Más predecible, aunque no menos alarmante, ha sido la postura del ultraderechista Santiago Abascal. El líder de Vox no solo ha evitado condenar las acciones del gobierno israelí, sino que ha reforzado su discurso islamófobo al identificar el conflicto exclusivamente como una lucha contra el «terrorismo islámico.
Esta simplificación maniquea ha servido como excusa para no condenar la violencia masiva contra la población palestina. Por su parte, Sílvia Orriols, la alcaldesa de Ripoll y líder de la ultraderechista Aliança Catalana, ha seguido una estrategia parecida a la de Abascal: criminalización de los refugiados palestinos, promoción de teorías de conspiración y una defensa implícita del genocidio bajo el argumento del «derecho a la seguridad» de Israel.

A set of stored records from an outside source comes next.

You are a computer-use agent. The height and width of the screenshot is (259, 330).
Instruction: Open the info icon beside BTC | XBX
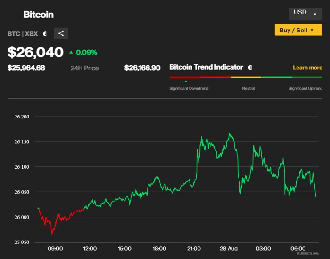(x=45, y=34)
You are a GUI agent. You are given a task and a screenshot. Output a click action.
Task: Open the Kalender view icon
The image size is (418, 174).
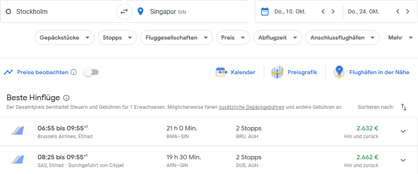point(221,72)
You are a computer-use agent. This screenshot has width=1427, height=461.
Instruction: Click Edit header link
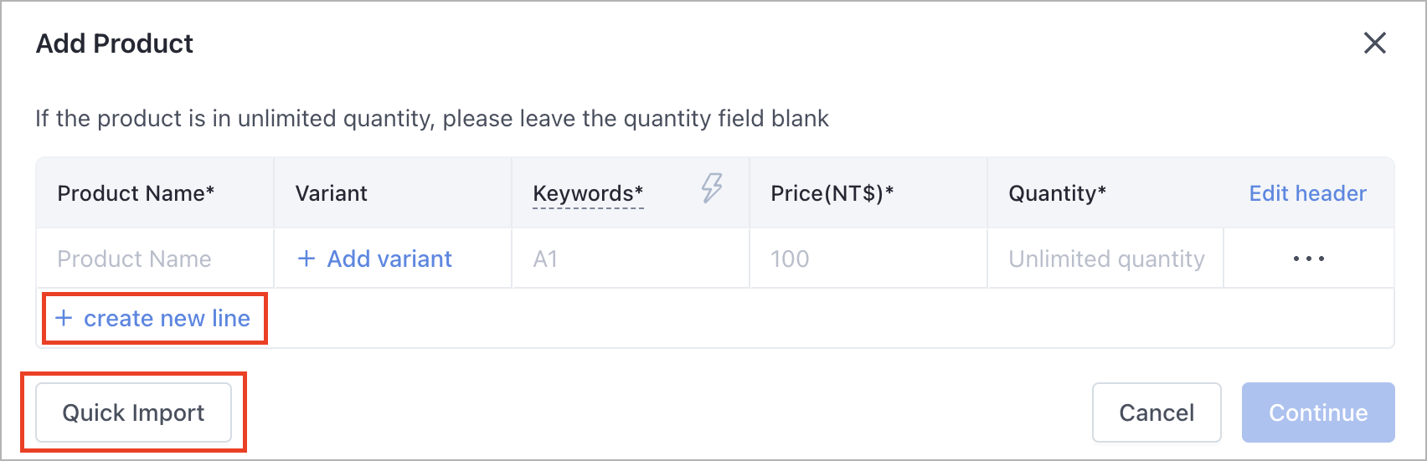[x=1307, y=193]
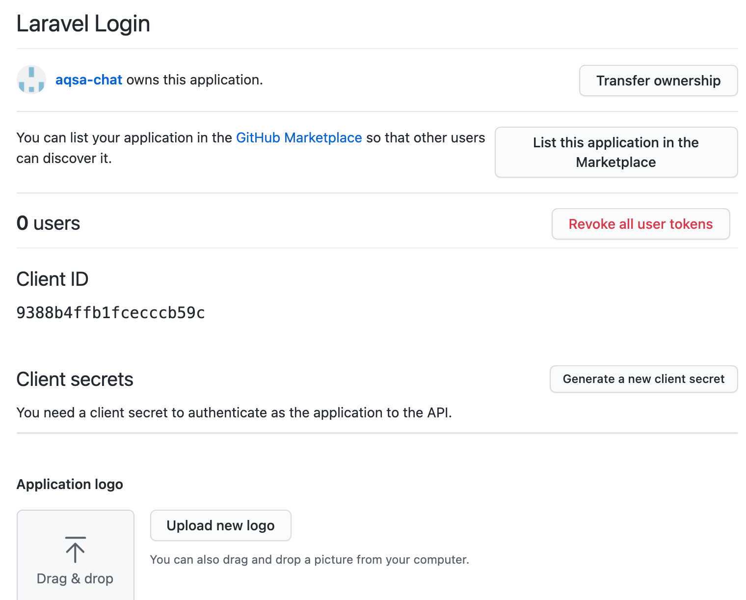Click the Client ID value 9388b4ffb1fcecccb59c
This screenshot has height=600, width=746.
click(111, 313)
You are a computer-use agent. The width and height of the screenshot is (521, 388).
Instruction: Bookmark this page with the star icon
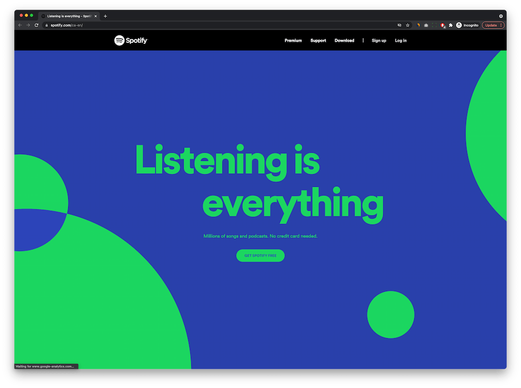[408, 25]
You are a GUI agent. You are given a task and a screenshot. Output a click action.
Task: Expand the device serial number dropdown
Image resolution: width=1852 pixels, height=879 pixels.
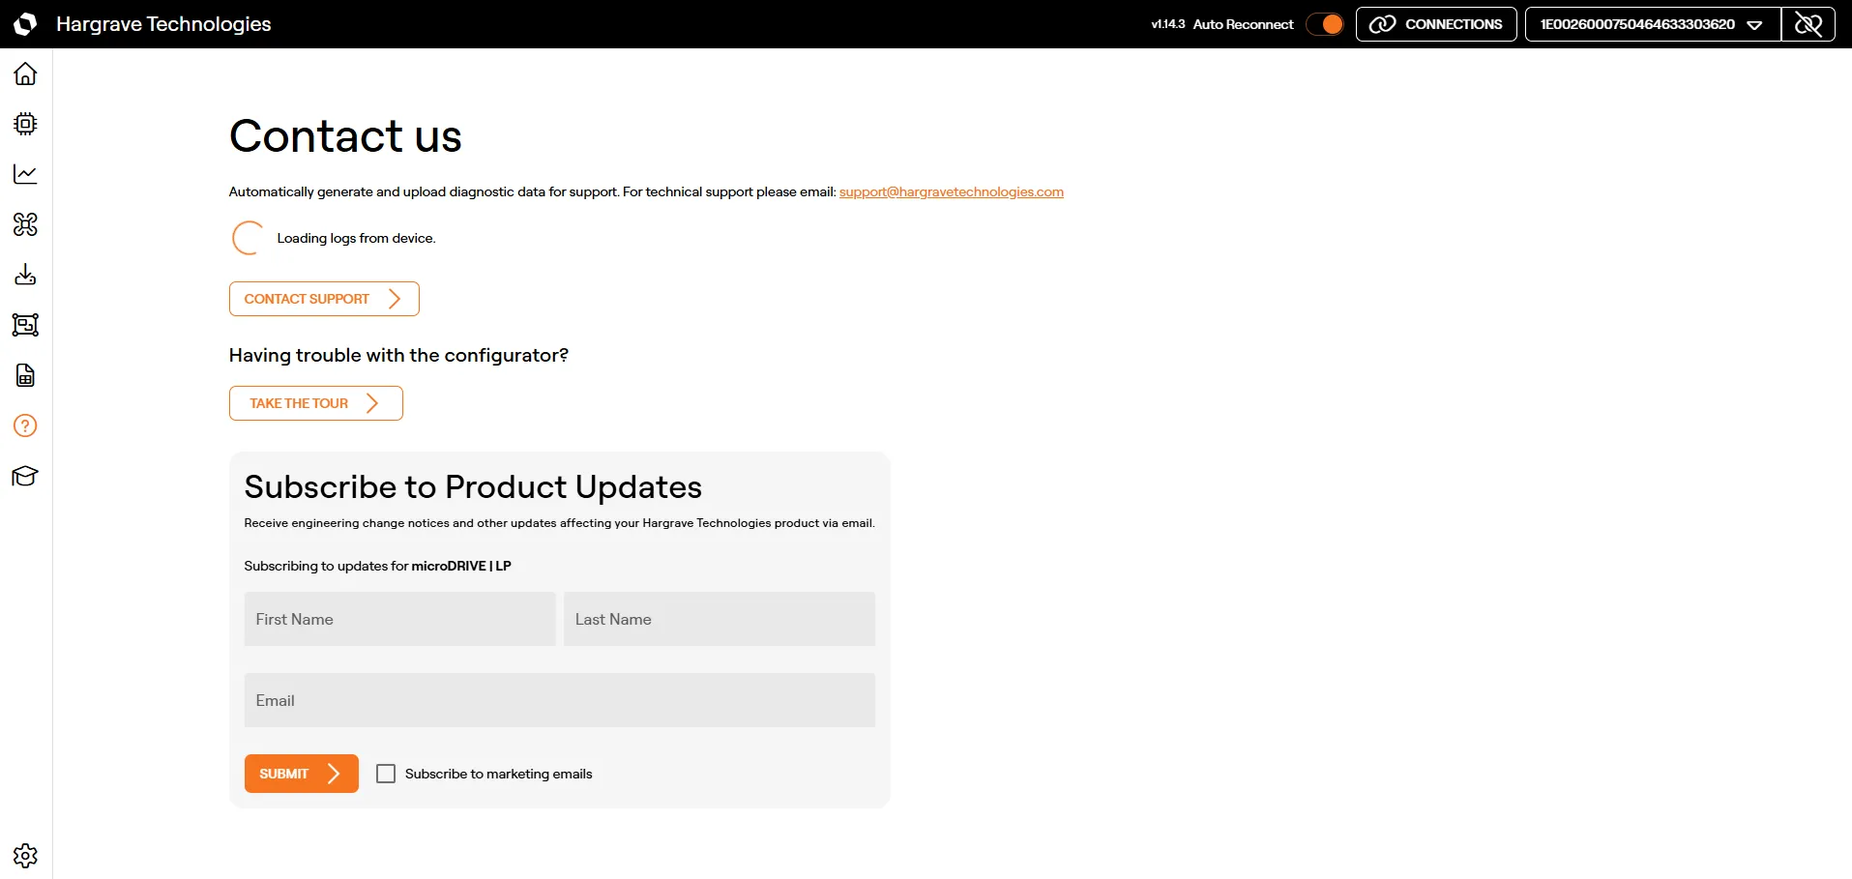coord(1653,24)
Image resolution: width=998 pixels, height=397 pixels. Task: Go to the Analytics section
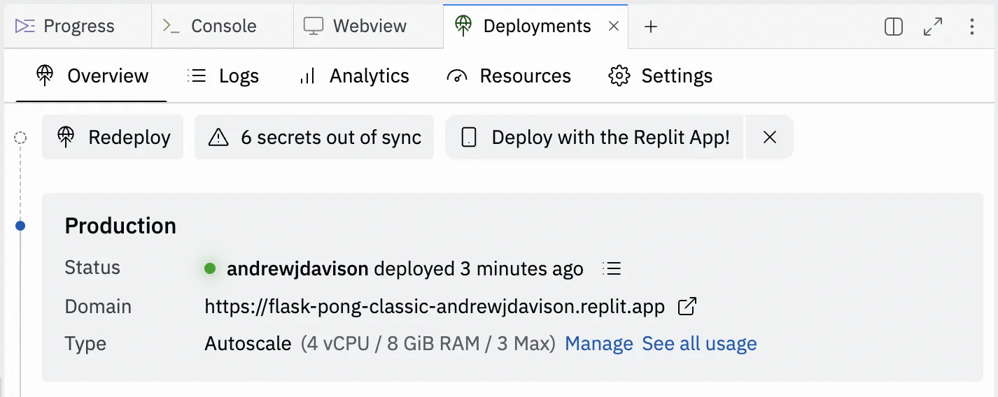[354, 76]
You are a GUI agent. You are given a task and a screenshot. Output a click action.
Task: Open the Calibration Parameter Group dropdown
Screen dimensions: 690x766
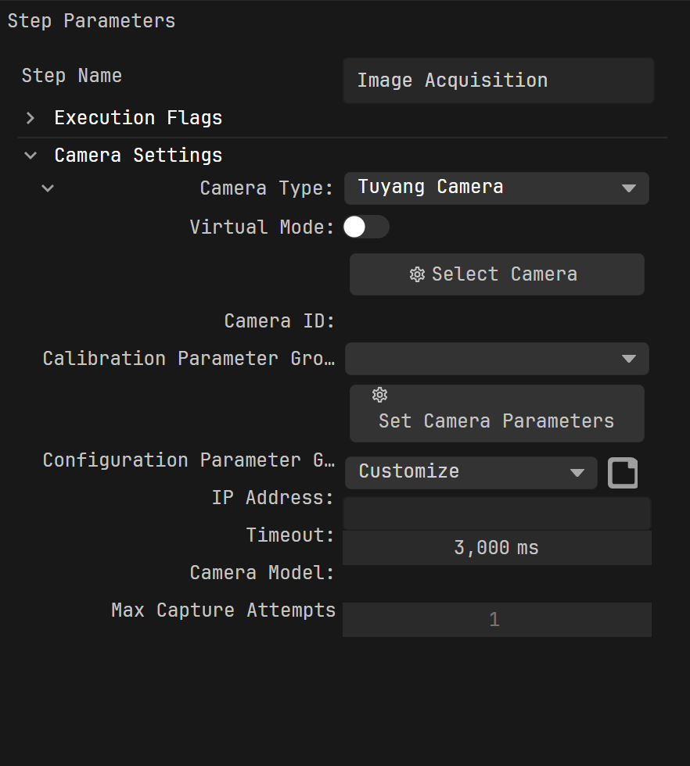click(x=497, y=359)
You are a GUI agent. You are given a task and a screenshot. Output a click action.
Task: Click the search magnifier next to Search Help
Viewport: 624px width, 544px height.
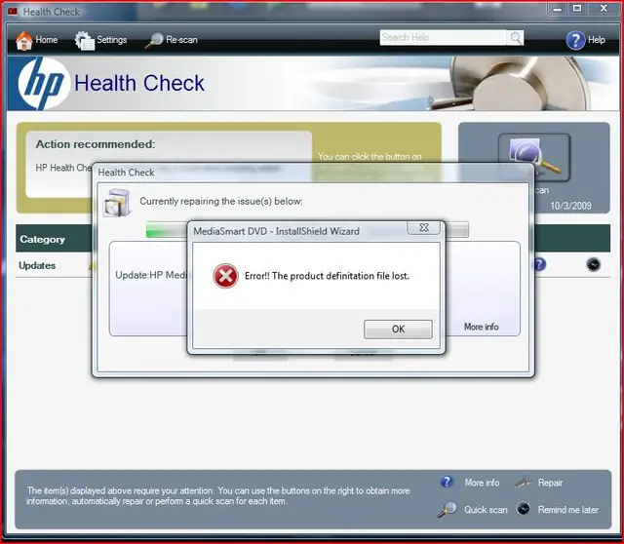[x=515, y=38]
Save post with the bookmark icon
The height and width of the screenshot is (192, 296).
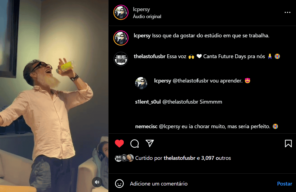tap(288, 144)
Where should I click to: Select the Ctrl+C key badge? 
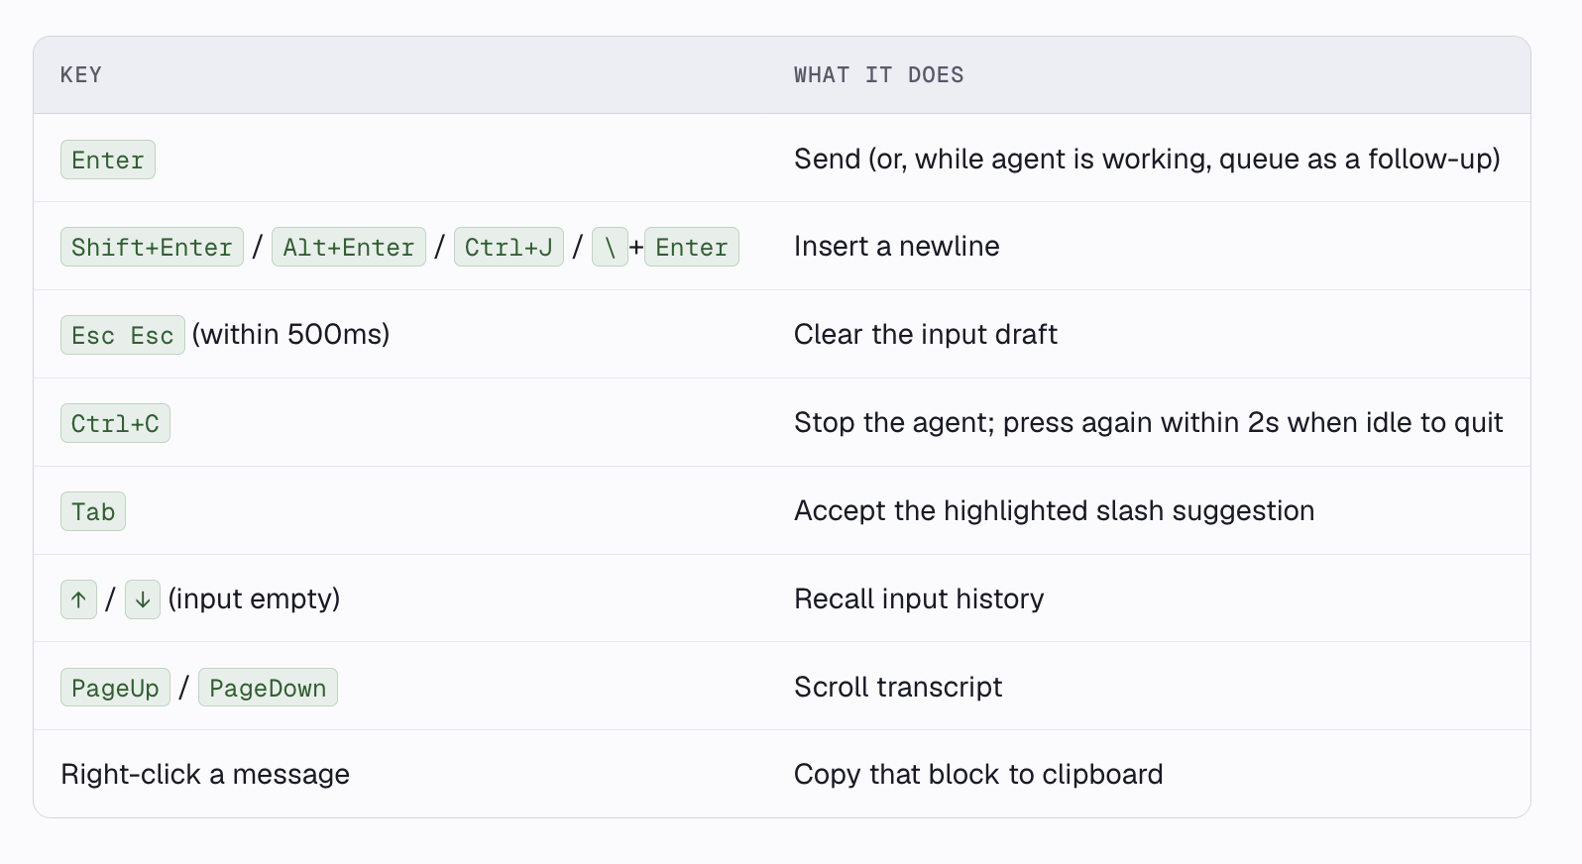(115, 423)
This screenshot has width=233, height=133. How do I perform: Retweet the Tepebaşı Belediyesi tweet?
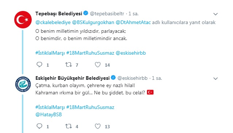pyautogui.click(x=69, y=64)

Su discurso ha encontrado eco en sectores ultras de Cataluña, pero ha sido ampliamente criticado por organizaciones de derechos humanos y colectivos antirracistas.
EL CASO RAHOLA
Mención aparte merece el papel de Pilar Rahola, exdiputada y figura mediática históricamente vinculada al apoyo a Israel. Lo que en otros tiempos fue una defensa basada en afinidades ideológicas o culturales, se ha transformado durante esta guerra en un negacionismo abiertamente insostenible.
Rahola ha negado repetidamente la existencia de crímenes de guerra por parte del ejército israelí, ha acusado a los medios internacionales de manipulación y ha despreciado los informes de Amnistía Internacional, Human Rights Watch y la ONU.
Su postura ha sido reprobada incluso por antiguos aliados, que han señalado el peligro de justificar una masacre con argumentos políticos o religiosos. Lo que comenzó como un posicionamiento polémico ha terminado con Rahola aferrada a una narrativa que se ha caído por su propio peso.
EL COSTE
La guerra en Gaza ha supuesto una prueba moral para la política internacional, pero también para la nacional. El coste político del silencio, o de la complicidad activa, aún está por medirse, pero es evidente que hay heridas que no se cerrarán fácilmente.
En una España donde la ciudadanía ha salido a las calles en repetidas ocasiones a pedir el fin del genocidio, la tibieza de las derechas no ha pasado desapercibida pese a que distintos sondeos revelan el hartazgo de la mayoría de su base social contra la postura de Israel.
Más allá de la política exterior, esta actitud revela también una fractura moral interna: una derecha incapaz de aplicar los principios de los derechos humanos cuando las víctimas no son europeas o alineadas con el bloque que comandan los Estados Unidos.